Decisão do STJ Coloca Horizonte da Parceria em Risco
O ministro Ricardo Villas Bôas Cueva, do STJ, permitiu que a Mundo apresente um novo recurso em Brasília para discutir a possibilidade de romper o contrato de retransmissão, firmado há décadas entre as duas emissoras. Cueva, em sua decisão, considerou que a Mundo apresentou argumentos que indicam que a jurisprudência do próprio STJ foi desconsiderada em decisões anteriores que favoreciam a TV Publicação.
A Mundo, em sua argumentação, contesta a argumento de que a parceria com a Publicação seja “necessário” para a sobrevivência da emissora de Alagoas, uma vez que foi considerado pelo juiz da recuperação judicial. A Mundo afirma que, embora o término da parceria estivesse previsto para dezembro de 2023, o término do contrato foi ajustado de geral negócio, permitindo que ambas as partes restabeleçam suas atividades sem depender uma da outra.
A emissora carioca também argumenta que informou à TV Publicação, com antecedência, sua intenção de não renovar o contrato e que a Publicação, estando em recuperação judicial desde 2019, não poderia agora usar a situação financeira da empresa uma vez que um argumento para prometer a renovação do contrato. A Mundo ainda sublinha que, apesar de ter tido um contrato de longa data com a Publicação, a emissora de Alagoas não conseguiu evitar sua grave crise financeira.
Aspectos Jurídicos e Reputacionais Envolvem a Disputa
Além dos argumentos financeiros e jurídicos, a Mundo recorreu até ao escândalo de depravação que envolveu o ex-presidente Fernando Collor. A emissora carioca afirma que manter a parceria com a TV Publicação traz danos reputacionais à marca, citando o envolvimento de Collor em um esquema de depravação relacionado à BR Distribuidora, antiga subsidiária da Petrobras, no qual Collor foi réprobo por receber 20 milhões de reais para beneficiar uma empreiteira em contratos de distribuição de combustíveis.

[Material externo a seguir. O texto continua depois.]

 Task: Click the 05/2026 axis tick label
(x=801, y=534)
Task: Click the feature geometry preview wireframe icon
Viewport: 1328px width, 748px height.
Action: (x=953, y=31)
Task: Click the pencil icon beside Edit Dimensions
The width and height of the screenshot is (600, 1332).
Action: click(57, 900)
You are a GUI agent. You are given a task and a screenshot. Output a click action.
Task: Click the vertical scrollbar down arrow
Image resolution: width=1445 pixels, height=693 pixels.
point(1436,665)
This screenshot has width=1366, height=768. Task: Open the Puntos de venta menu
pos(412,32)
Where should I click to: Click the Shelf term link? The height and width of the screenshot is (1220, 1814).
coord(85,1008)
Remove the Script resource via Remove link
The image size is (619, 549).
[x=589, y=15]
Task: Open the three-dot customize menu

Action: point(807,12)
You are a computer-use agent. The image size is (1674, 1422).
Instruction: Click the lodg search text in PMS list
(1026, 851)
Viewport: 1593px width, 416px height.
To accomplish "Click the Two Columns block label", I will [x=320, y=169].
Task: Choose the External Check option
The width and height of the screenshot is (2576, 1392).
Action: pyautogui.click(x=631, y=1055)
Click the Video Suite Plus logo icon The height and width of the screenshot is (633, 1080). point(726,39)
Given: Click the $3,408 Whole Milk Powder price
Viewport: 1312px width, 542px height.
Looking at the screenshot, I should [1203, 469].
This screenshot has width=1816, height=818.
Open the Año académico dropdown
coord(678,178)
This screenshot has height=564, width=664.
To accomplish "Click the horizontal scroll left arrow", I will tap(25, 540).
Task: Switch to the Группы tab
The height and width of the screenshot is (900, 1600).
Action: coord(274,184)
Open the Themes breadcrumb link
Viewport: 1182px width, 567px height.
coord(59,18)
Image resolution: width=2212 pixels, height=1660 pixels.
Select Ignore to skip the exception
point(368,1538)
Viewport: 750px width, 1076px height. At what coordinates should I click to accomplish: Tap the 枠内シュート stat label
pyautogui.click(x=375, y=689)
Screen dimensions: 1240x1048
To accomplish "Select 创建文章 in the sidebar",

O Ministério Público, na idade, apontou que uma secção desses valores teria sido desviada para as contas da TV Publicação, que, posteriormente, usaria esses recursos para comprar bens de luxo, uma vez que carros e uma lancha para Collor. Essa menção ao escândalo de depravação, segundo a Mundo, é mais um fator que torna a manutenção do vínculo com a Publicação prejudicial à sua imagem.
Horizonte Incerto para a TV Publicação
O desfecho dessa disputa judicial será crucial não somente para o porvir da TV Publicação, mas também para o posicionamento estratégico da Rede Mundo em Alagoas. Se a decisão da Justiça proporcionar a Mundo, a emissora de Collor poderá ser forçada a restruturar sua operação em um cenário sem a parceria que lhe garantiu décadas de retransmissão de teor da Mundo.
A TV Publicação, por sua vez, segue buscando argumentos para provar que sua sobrevivência depende da renovação do contrato, visto que a perda do negócio com a Mundo pode levar a uma série de demissões e ao colapso das finanças da empresa. De qualquer forma, a guerra judicial está longe de ser resolvida, e o porvir da parceria entre as duas emissoras permanece incerto.
Levante caso revela não somente as dificuldades financeiras e jurídicas enfrentadas pela TV Publicação, mas também os impactos de escândalos de depravação e questões reputacionais que envolvem figuras políticas de destaque. A disputa, portanto, vai além de um simples contrato de retransmissão, e se torna um revérbero das complexas relações entre empresas de informação e poder político no Brasil.